Spec 064: Retrieval Audit Redaction (No Transcript Text in Logs)

Status: IMPLEMENTED Created: 2026-01-06 Implemented: 2026-01-06 Priority: P1 (privacy/compliance + shareable artifacts)


Problem

When retrieval audit logging is enabled (EMBEDDING_ENABLE_RETRIEVAL_AUDIT=true), the pipeline currently logs a chunk_preview field derived from the reference chunk text.
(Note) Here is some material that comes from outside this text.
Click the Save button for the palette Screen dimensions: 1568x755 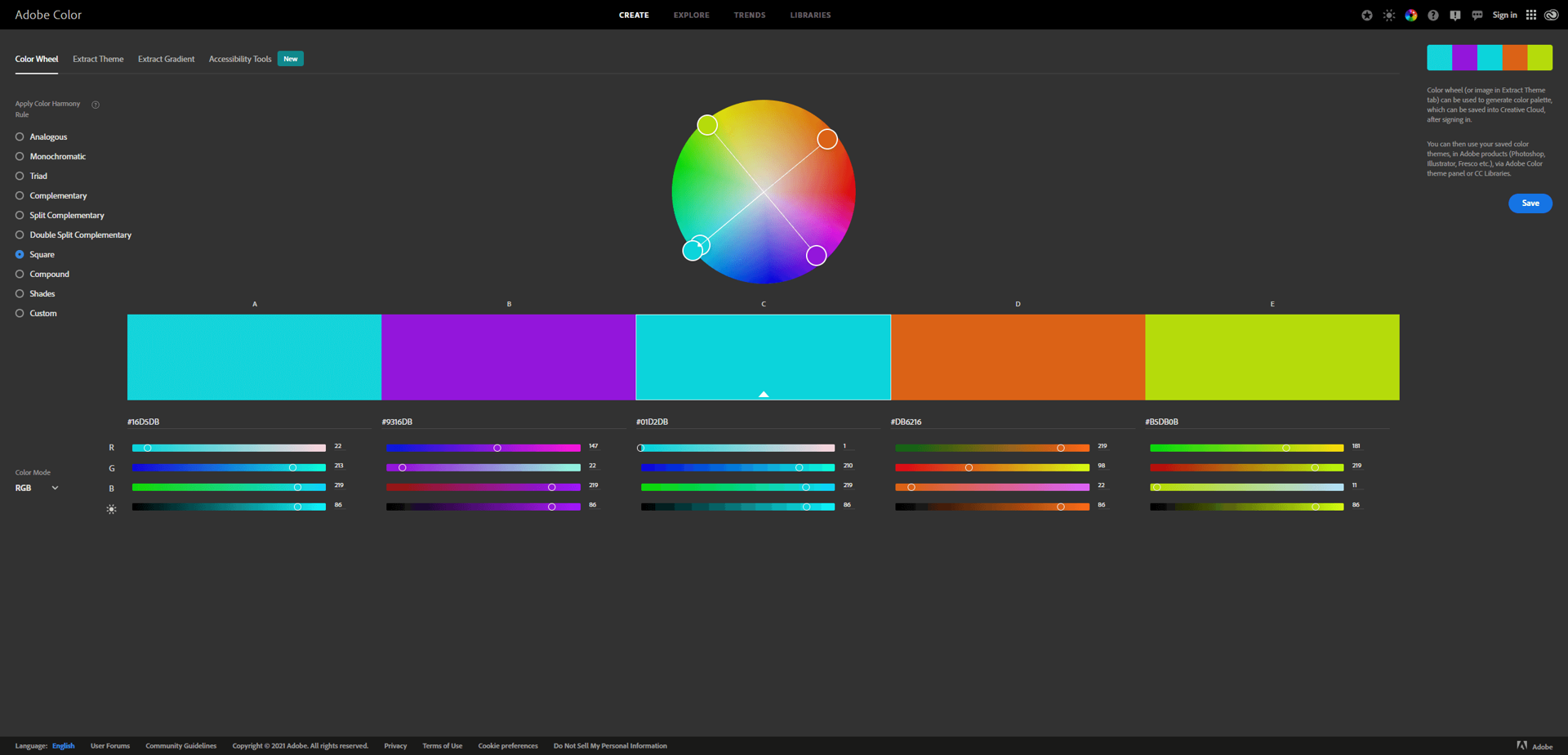[1530, 203]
If those references come from DAIC-WOZ, this can leak restricted transcript content into logs and run artifacts.

This is an observability feature, but it must be privacy-safe by construction.


Requirements

  1. No raw transcript text in retrieval audit logs
  2. Remove chunk_preview (or any equivalent preview) from the retrieved_reference log event.
  3. Never emit any field containing raw chunk text.

  4. Keep audit usefulness via safe identifiers

  5. Log chunk_hash (stable short SHA-256 prefix of the chunk text).
  6. Keep chunk_chars (length only).
  7. Keep existing metadata: participant_id, item, rank, similarity, reference_score.
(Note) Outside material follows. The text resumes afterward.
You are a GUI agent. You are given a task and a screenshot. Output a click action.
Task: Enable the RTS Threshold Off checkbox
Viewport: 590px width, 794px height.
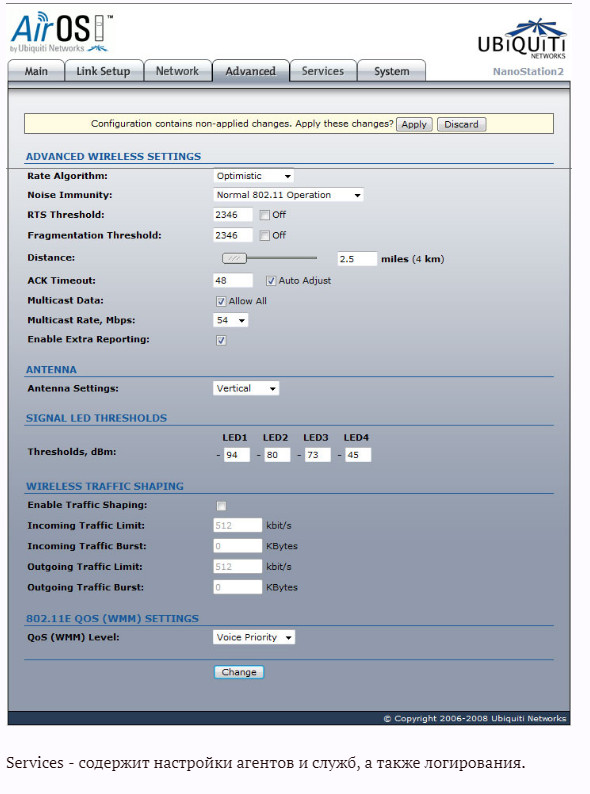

  8. Backwards compatibility

  9. The log event name (retrieved_reference) stays the same.
  10. Downstream tooling/docs updated to reference the new fields.

  11. Deterministic and idempotent

  12. Hashing must be stable across runs and machines (same text → same hash).

Implementation Plan (TDD)

Step 1: Unit test (RED)

Update tests/unit/services/test_embedding.py:

  • TestEmbeddingService::test_build_reference_bundle_logs_audit_when_enabled
  • Assert chunk_hash/chunk_chars are present and chunk_preview is absent.
  • Assert raw chunk text does not appear in structured log fields.

Step 2: Code change (GREEN)

In src/ai_psychiatrist/services/embedding.py:

  • Replace chunk_preview=match.chunk.text[:160] with:
  • chunk_hash=stable_text_hash(match.chunk.text)
  • Keep chunk_chars=len(match.chunk.text)

Step 3: Doc updates

Update any non-archive docs that mention chunk_preview to match the new safe fields:

  • docs/rag/debugging.md
  • docs/configs/configuration-philosophy.md (if it enumerates audit fields)

Step 4: Verification

  • make ci
  • uv run mkdocs build --strict

Definition of Done

  • Retrieval audit logs contain no raw chunk text.
  • chunk_hash is present and stable (SHA-256 prefix via stable_text_hash).
  • All tests pass; MkDocs strict build produces no new warnings in non-archive docs.